Attualmente sono a rischio estinzione: il 68% dei vertebrati terrestri, il 66% degli uccelli, il 64% dei mammiferi, il 76% degli anfibi, il 69% dei rettili e addirittura l'88% dei pesci d'acqua dolce. La situazione non va meglio per la flora vascolare (15%) e le piante inferiori (40%) ovvero alghe, funghi, licheni, muschi e felci. Dalla metà del secolo scorso la biodiversità in Italia ha subito una fortissima riduzione, in particolare a causa del consumo del suolo.
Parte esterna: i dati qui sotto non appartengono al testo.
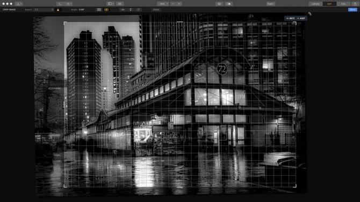Confirm the crop with Done
The height and width of the screenshot is (202, 360).
(x=352, y=10)
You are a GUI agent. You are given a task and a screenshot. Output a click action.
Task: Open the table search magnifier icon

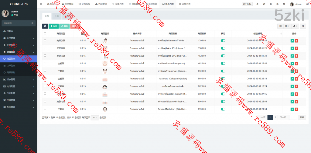(303, 26)
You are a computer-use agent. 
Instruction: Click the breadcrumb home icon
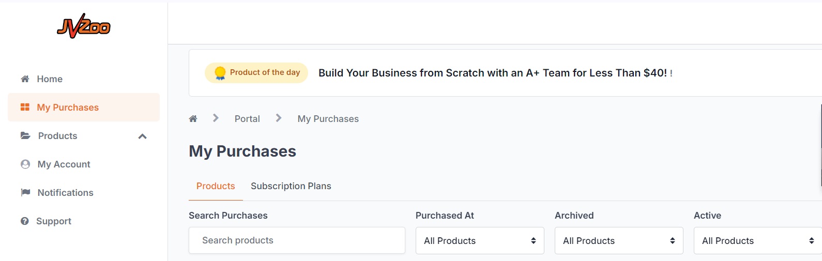pyautogui.click(x=193, y=118)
Negli ultimi 50 anni sono stati intensamente colpiti alcuni importanti ambienti quali zone umide e boschi di pianura, ma anche altri sono stati compromessi da fenomeni di frammentazione che ne hanno deteriorato la qualità
L'uomo, inoltre, ha - volontariamente o involontariamente - provocato l'introduzione in ambienti naturali di nuove specie "alloctone".
Alcuni degli animali più noti non avrebbero mai abitato i nostri boschi o i nostri fiumi se l'uomo non li avesse introdotti, per fini commerciali, o alimentari, o... soltanto per errore. La Nutria, ad esempio, è un roditore originario del Sudamerica, che si osserva ormai di frequente nei nostri specchi d'acqua e canali. La Testuggine d'acqua americana è un rettile delle paludi sud orientali degli Stati Uniti, importato da tempo in Italia esclusivamente per fini commerciali e che, rilasciato in ambienti naturali, comporta seri problemi di carattere ecologico e di competizione con le testuggini d'acqua autoctone.
Il Ghiro e il Cervo ben difficilmente avrebbero potuto raggiungere la Sardegna se Fenici e Romani non ne avessero trasportato alcuni esemplari, nel corso dei loro traffici commerciali da una sponda all'altra del Mediterraneo. Ma il dato sicuramente più impressionante è rappresentato dai pesci: si stima che oltre il 46% dell'ittiofauna italiana sia ormai costituita da specie di provenienza esterna (specie alloctone immesse per fini commerciali, ludici e accidentali).